分子标记是作物遗传育种研究的重要辅助工具，可明显缩短育种进程，因其是建立在基因组DNA水平上的一类新型技术，是植物基因的直接表现，且可排除环境因素的影响，因此备受育种者的重视.McGregor等[23]利用SSR标记对39个南美当地马铃薯栽培品种进行了分析，4对SSR引物有效区分了其中的24个材料；Norero等[24]利用SSR标记对来自德国等12个国家的37个马铃薯品种进行了分子鉴定，用3对引物可将其中的36个品种区分开来.与SSR标记相比，SRAP标记技术具有多态性位点多、引物通用性强、引物组合可以随机排列形成许多新的引物对、成本较低廉且操作简单等优势，故近几年来其应用研究较多.例如，张建成等[25]对10个国内花生栽培种的SRAP标记研究表明，SRAP标记技术可以很好地体现出花生栽培种的遗传差异性；程永芳等[26]利用SRAP标记技术对54份马铃薯种质资源的遗传多样性进行了分析，并对50个杂种F1单株进行了分子鉴定，证明马铃薯品种间具有丰富的遗传多样性且遗传差异较大.本试验利用自由组合成的144对SARP引物筛选出的10对适宜引物，对8个马铃薯优良杂种株系及亲本材料的基因组DNA进行PCR扩增，获得122个SRAP多态性位点条带，其多态性比率达65.92%，表明各供试材料间具有较大的遗传差异，可为后续杂种株系作为中间材料再利用及马铃薯新品系的培育提供分子依据.实验还利用筛选出的1对SRAP特异性引物M5BE7，经PCR扩增建立了能很好识别各优良杂种株系及亲本的SRAP指纹图.这也表明SRAP分子标记技术用于马铃薯杂种株系的鉴定是可靠的，可为下一步新品种的育成登记奠定基础.

4 结论

(1) 8个马铃薯优良杂种株系的花粉可育率变幅为48.1%～77.3%，株系间花粉育性存在一定差异.株系ZX-1540的花粉育性最低(<50%)，适宜作母本中间材料杂交改良利用；其余7个株系的花粉育性均在55%以上，可作父本材料改良利用.

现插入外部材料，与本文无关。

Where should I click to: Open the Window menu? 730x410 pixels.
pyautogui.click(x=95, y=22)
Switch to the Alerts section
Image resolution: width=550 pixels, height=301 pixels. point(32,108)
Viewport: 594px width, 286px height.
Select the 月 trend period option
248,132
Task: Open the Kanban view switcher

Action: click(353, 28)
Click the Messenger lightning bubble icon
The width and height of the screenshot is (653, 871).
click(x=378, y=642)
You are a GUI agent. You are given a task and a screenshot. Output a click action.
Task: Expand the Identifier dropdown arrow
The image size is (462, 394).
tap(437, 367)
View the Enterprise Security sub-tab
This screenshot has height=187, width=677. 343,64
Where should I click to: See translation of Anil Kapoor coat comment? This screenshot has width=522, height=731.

(2) 8个杂种株系ZX-20、ZX-460、ZX-780、ZX-900、ZX-1120、ZX-1540、ZX-1960和ZX-2200的染色体配对构型，依次分别为：3.82Ⅰ+13.05Ⅱ+2.31Ⅲ+2.79Ⅳ，6.52Ⅰ+13.04Ⅱ+2.24Ⅲ+2.17Ⅳ，4.37Ⅰ+9.97Ⅱ+3.19Ⅲ+3.53Ⅳ，4.05Ⅰ+15.54Ⅱ+2.12Ⅲ+1.63Ⅳ，2.71Ⅰ+13.85Ⅱ+2.35Ⅲ+2.64Ⅳ，8.44Ⅰ+7.08Ⅱ+5.92Ⅲ+1.91Ⅳ，5.20Ⅰ+8.61Ⅱ+6.76Ⅲ+1.33Ⅳ和1.13Ⅰ+11.69Ⅱ+1.04Ⅲ+5.09Ⅳ.

(3) 筛选出SRAP适宜引物10对，经PCR扩增获得了122个多态性位点条带，多态性比率占65.92%.利用SRAP特异性引物M5BE7，构建了能明确识别8个优良杂种株系及其亲本的SRAP指纹图.

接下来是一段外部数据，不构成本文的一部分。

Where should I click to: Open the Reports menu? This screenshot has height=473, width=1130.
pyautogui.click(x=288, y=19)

(4) 8个杂种株系及其双亲的遗传距离(GD)变幅为0.290～0.640，平均为0.442.以GD值0.40为基准，将10个材料分为5类：第一类为株系ZX-20、ZX-1960和母本‘MH-09’；第二类为株系ZX-780、ZX-1120、ZX-2200和父本‘MIN-21’；株系ZX-460、ZX-900和ZX-1540各单独成一类.